What was supposed to be a fast typing experience is turning into a playground for hackers.
The culprit is a pre-installed version of SwiftKey, the software keyboard that lets you swipe across letters to type faster, found on nearly 600m Samsung smartphones. The security flaw, which doesn't affect SwiftKey users who installed via Google Play, allows unsavoury characters to gain access through the keyboard’s language pack update.
The said update, which is unencrypted, makes it possible for malicious codes to sneak in for a malicious attack. The vulnerabilty, discovered by Chicago-based security firm NowSecure, has bigger implications than having your conversations leaked. Hackers can also gain access to the phone’s camera, microphone, photographs or GPS data. All that translates to a potential stalker knowing where exactly you are and what you’ve been up to.

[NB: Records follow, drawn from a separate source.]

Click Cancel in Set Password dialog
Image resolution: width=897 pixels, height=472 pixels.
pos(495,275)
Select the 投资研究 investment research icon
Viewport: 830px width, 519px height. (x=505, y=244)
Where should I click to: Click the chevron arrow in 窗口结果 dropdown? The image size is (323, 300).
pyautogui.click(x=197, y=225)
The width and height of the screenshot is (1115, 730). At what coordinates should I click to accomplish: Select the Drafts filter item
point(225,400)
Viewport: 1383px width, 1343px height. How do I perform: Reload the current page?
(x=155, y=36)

A deeper hack could even change how the apps in your phone function and even view or steal photos without your knowledge. And no, you can’t uninstall SwiftKey either. Cue awkward silence.
Keep calm and carry on though. There are certain precautions that can be taken. For one, not latching onto an unknown Wi-Fi network that promises free internet, as such unsecure networks could send a language pack your way. Secondly, don’t allow automatic installation of language packs, which is the route for malicious attacks to occur.

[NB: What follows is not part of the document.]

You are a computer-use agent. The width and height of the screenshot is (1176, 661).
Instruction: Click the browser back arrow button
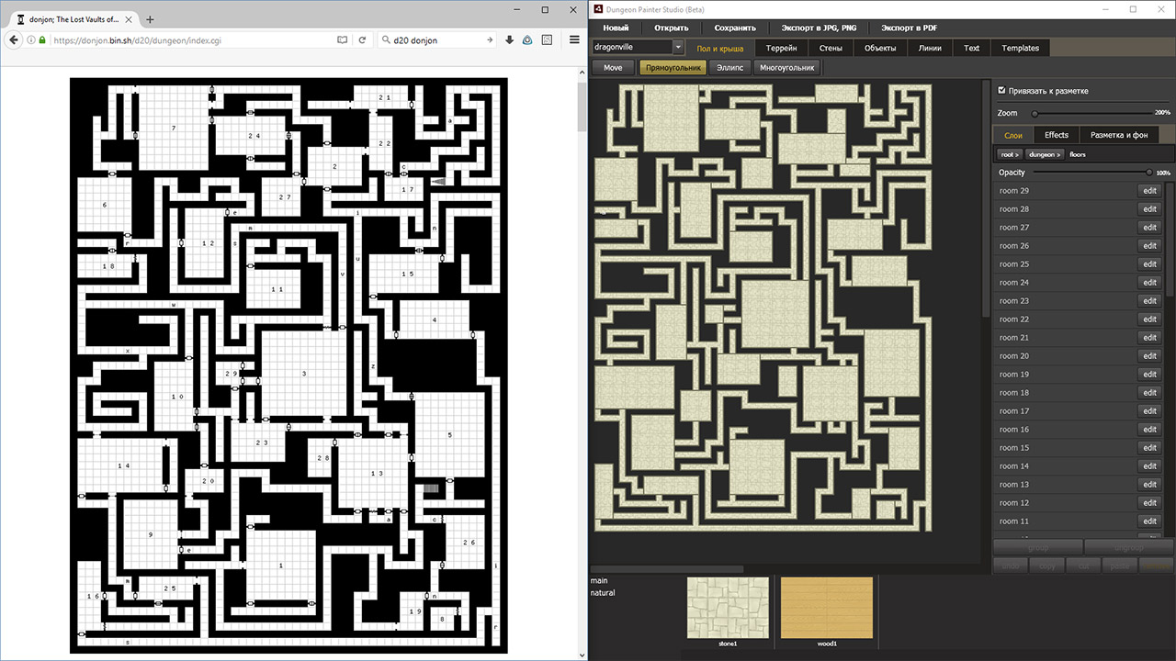tap(14, 40)
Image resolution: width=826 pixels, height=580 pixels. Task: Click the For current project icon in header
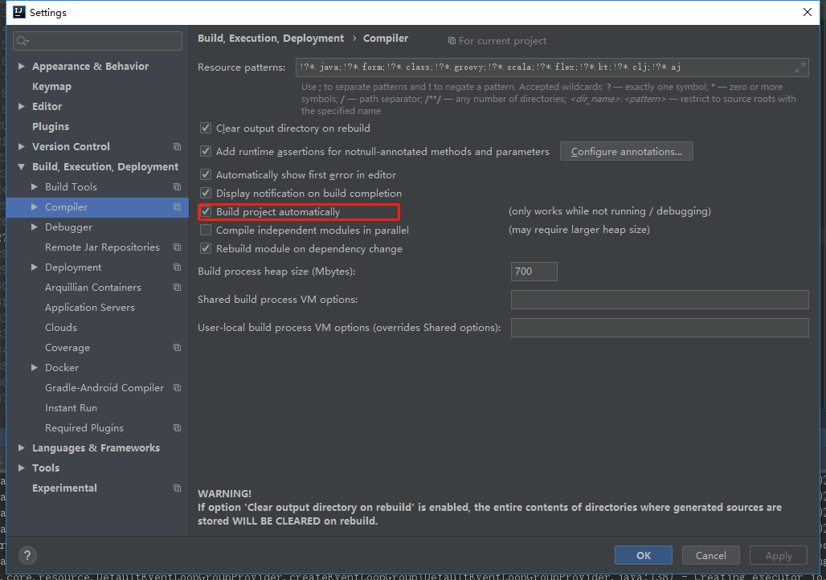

Samsung is fully aware of this recent issue and confirms that Samsung Knox, its security platform, has the capability to update the security policy of the phones over-the-air to invalidate any potential vulnerabilities caused by this issue. The said security policy update will be sent to all affected devices in a few days. “In addition to the security policy update, we are also working with SwiftKey to address potential risks going forward”, said a Samsung spokesperson.